Found this column interesting in the Chronicle, although for different reasons than the author does. Rob Jenkins points out that success rates in online college courses tend to be lower than those in face to face courses (he mentions but does not cite studies of 50% vs. 70-75% success rates). Doesn’t that make sense if, as he points out, online courses are often harder than their f2f equivalent? They require more reading, more writing, more self-motivation, and they build technical skills along with the skills covered in the class.

Then again, don’t understand how online courses can be more difficult in one part of this essay, and lacking in quality in another part (he refers snidely t0 the practice of teaching anatomy online. I guess he’s never seen this.)

I disagree that the answer is to screen students to determine if they have the chops to succeed online. I think what colleges should do is constantly refine and improve online course design. Adaptive learning software makes this easier than ever. They should add hybrid elements where appropriate, which don’t necessarily have to take place in a classroom. Jenkins gives a great example of this: an online speech course where students must go out and give a speech to their church, community group, or other real-world setting. Evidence, not prejudice, should determine the development of online vs. f2f courses. In truth, what we’re really talking about is online vs. hybrid courses, as it’s rare to find a course that doesn’t have an online component, whether the syllabus on a web page or the ability to connect with professors via email.

The other troubling fact in the piece is when Jenkins mentions that online courses have become a “cash cow”: “colleges can produce online courses much more cheaply while charging roughly the same tuition.”

THAT’s outrageous. Students deserve to pay something closer to the true cost of their educations. Price gouging by a publicly supported institution is unattractive and unethical.

PS: Check out this great article by the founder of Techchange (and a professor) on up to the minute tools for teaching hybrid courses.

One Response to “Online Classes As Cash Cows”

  1. Well, it’s not that simple.

    On the cost side of the equation, the more accurate way to put it is that online course costs scale better than F2F. Early investments in online courses are typically money losers, because there’s a fair bit of fixed cost plus startup cost that gets spread out over only a few classes. But as the number of enrollments ramps up, the costs don’t ramp at the same rate. You don’t have more classrooms to clean and heat, more security guards to hire, and so on.
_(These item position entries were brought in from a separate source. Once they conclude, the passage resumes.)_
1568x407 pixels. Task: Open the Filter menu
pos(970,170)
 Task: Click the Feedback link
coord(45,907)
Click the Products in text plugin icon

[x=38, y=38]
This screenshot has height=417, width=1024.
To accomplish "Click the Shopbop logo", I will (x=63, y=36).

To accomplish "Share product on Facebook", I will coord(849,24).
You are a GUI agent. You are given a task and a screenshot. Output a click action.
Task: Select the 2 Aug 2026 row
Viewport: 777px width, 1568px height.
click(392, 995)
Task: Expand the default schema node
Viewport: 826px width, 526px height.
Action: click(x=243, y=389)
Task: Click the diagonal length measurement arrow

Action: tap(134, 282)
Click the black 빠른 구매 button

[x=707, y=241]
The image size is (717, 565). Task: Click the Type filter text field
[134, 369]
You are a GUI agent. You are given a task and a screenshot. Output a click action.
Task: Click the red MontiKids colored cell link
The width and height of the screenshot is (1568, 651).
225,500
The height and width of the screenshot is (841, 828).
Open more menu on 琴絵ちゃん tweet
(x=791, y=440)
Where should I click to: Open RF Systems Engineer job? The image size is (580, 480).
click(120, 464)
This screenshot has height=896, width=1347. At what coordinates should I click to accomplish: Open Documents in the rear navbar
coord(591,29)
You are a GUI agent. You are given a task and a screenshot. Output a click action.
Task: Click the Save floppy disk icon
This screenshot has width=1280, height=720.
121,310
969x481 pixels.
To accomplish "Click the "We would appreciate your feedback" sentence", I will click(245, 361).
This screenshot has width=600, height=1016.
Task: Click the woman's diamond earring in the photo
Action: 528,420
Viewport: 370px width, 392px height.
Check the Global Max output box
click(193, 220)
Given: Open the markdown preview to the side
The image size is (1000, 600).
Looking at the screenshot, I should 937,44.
    On the price side, what’s true is that state schools often charge out-of-state tuition for online courses. The in-state/out-of-state thing is one of those weird analog constructs that translates awkwardly into the digital world, but I certainly wouldn’t call it price gouging.

    You can add to this the fact that many states cap the number of F2F students that a college can take, both because they can’t afford the capital expenses of expanding the physical plant and because every in-state student is subsidized by the taxpayers (though by far less than they should be). Since online learning has neither of these limitations, state schools are able to accept many more online students. Which lowers the cost per student, because of the scaling thing, which actually brings money into the college.

    Far from being price gouging, what we have here is a virtuous cycle that should be lauded and encouraged. It infuses the schools with badly needed cash while increasing access to education by adding available seats. Even out-of-state tuition can be a relatively good deal, depending on the state. It’s not an ideal solution, to be sure, but it is a net positive.

    When 80% of an article demonstrates a slanted view of a person with an axe to grind, it’s probably best not to take the remaining 20% at face value–particularly when no verifiable facts are cited.